/cc @bpasero

Note that this PR includes an update to the patches/node/src_preload_function_for_environment.patch, which I will separate into another PR once nodejs/node#51539 gets approved/merged.

The failing WoA test is from newly added one

not ok 156 default behavior app.setNodePreload throws when path outside of resources path is passed
  expected [Function] to throw error matching /The preload script must reside in resourcesPath/ but got 'The file path of preload script must be absolute.'
  AssertionError: expected [Function] to throw error matching /The preload script must reside in resourcesPath/ but got 'The file path of preload script must be absolute.'
      at Context.<anonymous> (electron\spec\api-app-spec.ts:2068:18)

API LGTM

It's not clear to me how this approach protects against e.g. prototype pollution.

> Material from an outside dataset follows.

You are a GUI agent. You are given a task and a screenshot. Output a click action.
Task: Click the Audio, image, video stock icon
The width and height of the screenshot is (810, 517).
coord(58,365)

What is this trying to prevent?

In VS Code this will be used for 2 things:

1. Reset the module search paths to certain places for extensions.
2. Monkey-patch fs module to disallow access to UNC paths (UNC host '...' access is not allowed microsoft/vscode#182070).

Without this feature they have to patch Electron to implement the behaviors, because there is no way to inject scripts to workers or child processes.

I don't think they mean to prevent malicious extensions code, this is more about setting up an environment for extensions. @deepak1556 should know more about the security part.

Yes both the mentioned features are not protection against untrusted code executed in the process but rather against external actors, both the described features in VS Code are specific to Windows

1. We want to control module search paths in child process forked from our application, to remove world writable locations like C:/ from the search paths so that extensions don't unintentionally load a malicious module that can end up causing RCE for users sharing the same system. This does not fall under the threat model of Electron or Node.js, so the fix is specific to our application.

2. NTLM hash leaks is a known issue on Windows and the problem lies at the system read/write calls. There is not much a runtime can do here but the best course is to prompt the user before making any sort of I/O with a UNC path. Since there are numerous places this can happen from our application, we wanted to gate the checks at the Node.js fs layer to ensure any I/O from the application will be checked against an allowed set of UNC hosts explicitly consented by the user before proceeding. We are hoping this change can be removed once NTLM auth is removed on Windows, refs https://techcommunity.microsoft.com/t5/windows-it-pro-blog/the-evolution-of-windows-authentication/ba-p/3926848

Both the changes are additional checks on top of what Electron/Node.js provides, so the preload API seems a better alternative to maintain the changes at the application layer rather than maintaining them as patch in the custom fork of the runtime.